Mualla McManus Corresponding author
Borreliosis, Lyme disease, is the fastest growing tick borne infection in the world. Annually 300,000 (0.094%) people are diagnosed in the USA.
To clarify and aid in the understanding of the indirect diagnostics of Borreliosis in the light of immune dysfunction.
Diagnosis is difficult not only due to multi-systemic and nonspecific nature of symptoms but also due to the indirect diagnostics assuming immuno-competence in all three stages of Borreliosis. Indirect diagnostics are the most common method of testing for Borreliosis as they are cheap and convenient. However due to wide variation in antigenicity of genospecies, the sensitivity and specificity of diagnostics can be questioned. Evidence is accumulating which suggests that immune dysregulation induced by Borrelia (and other tick borne infections) can impact the indirect diagnostics, especially in Stage 3. The direct detection of Borrelia using nucleotide amplification method is possible but wider usage of this method is difficult as it has high specificity and narrow sensitivity. In vitro culturing is ideal but difficult as Borrelia has fastidious growth requirements.

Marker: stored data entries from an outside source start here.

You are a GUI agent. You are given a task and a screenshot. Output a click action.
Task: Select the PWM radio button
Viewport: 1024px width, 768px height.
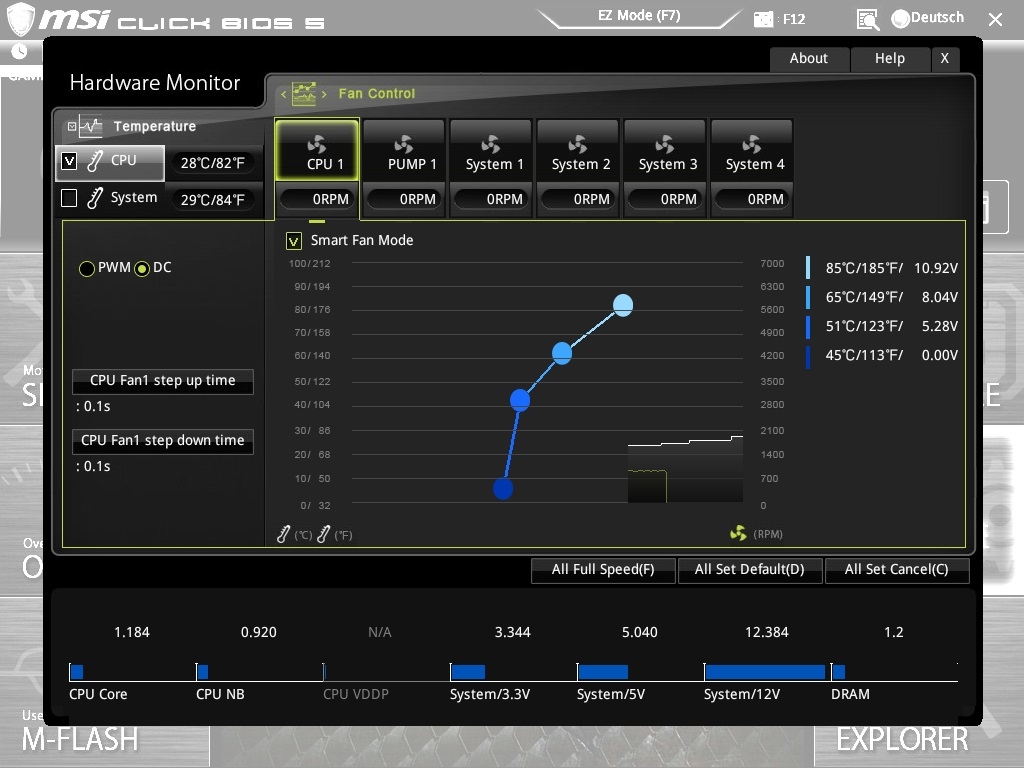click(87, 268)
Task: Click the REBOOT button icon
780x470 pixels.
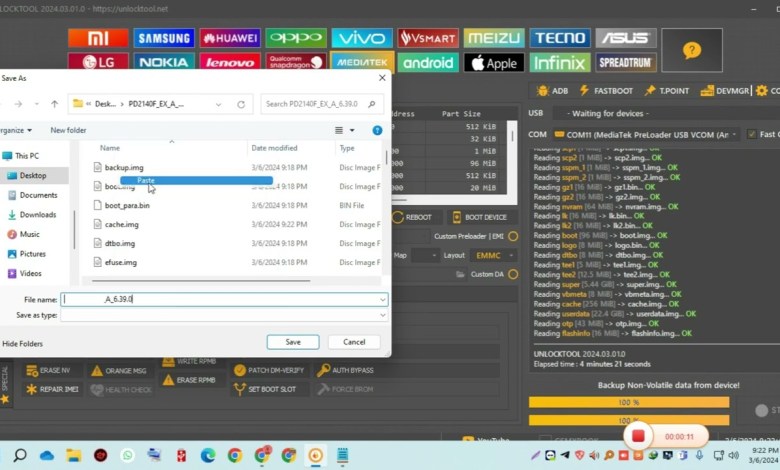Action: pos(398,217)

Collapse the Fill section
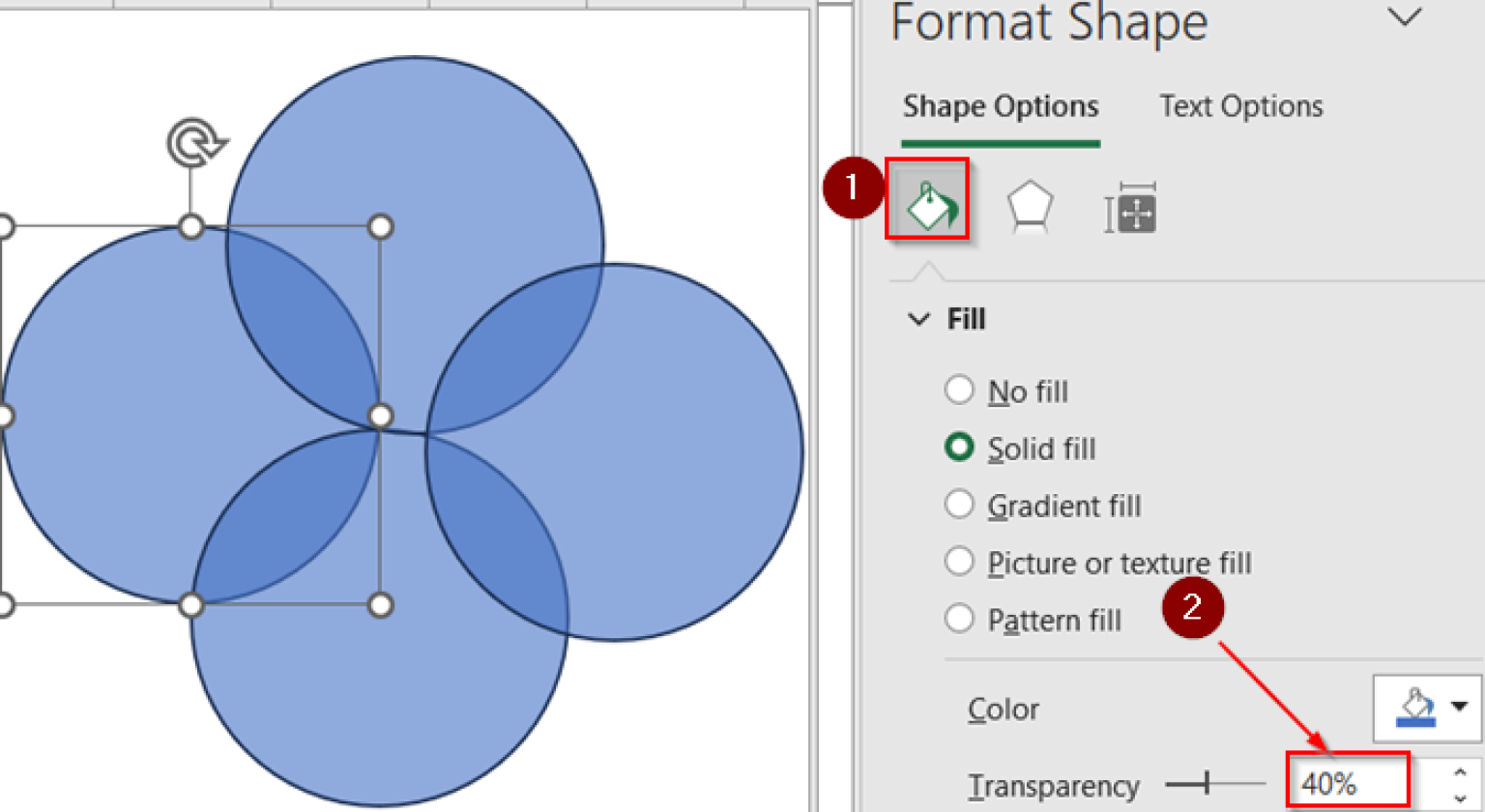pos(919,319)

The immune status of the borreliosis patient needs to be considered, especially in Stage 3 in conjunction with clinical symptoms in the diagnosis. Borrelia has the ability to manipulate both the innate and active immunity and alter the cytokines secreted hence alter the path of the immune response. Immune parameters such as IFN-gamma/IL-10, lymphocyte markers, complement C3a, C4a, and total immunoglobulin levels may help to discriminate between stages and monitor treatment outcomes. The level of immune dysfunction in Stage 3 may depend on the number of co-infections delivered by a tick bite, such as Babesia, and Rickettsia, the genospecies of Borrelia, other pathogens, the patients’ biome and immunogenetics.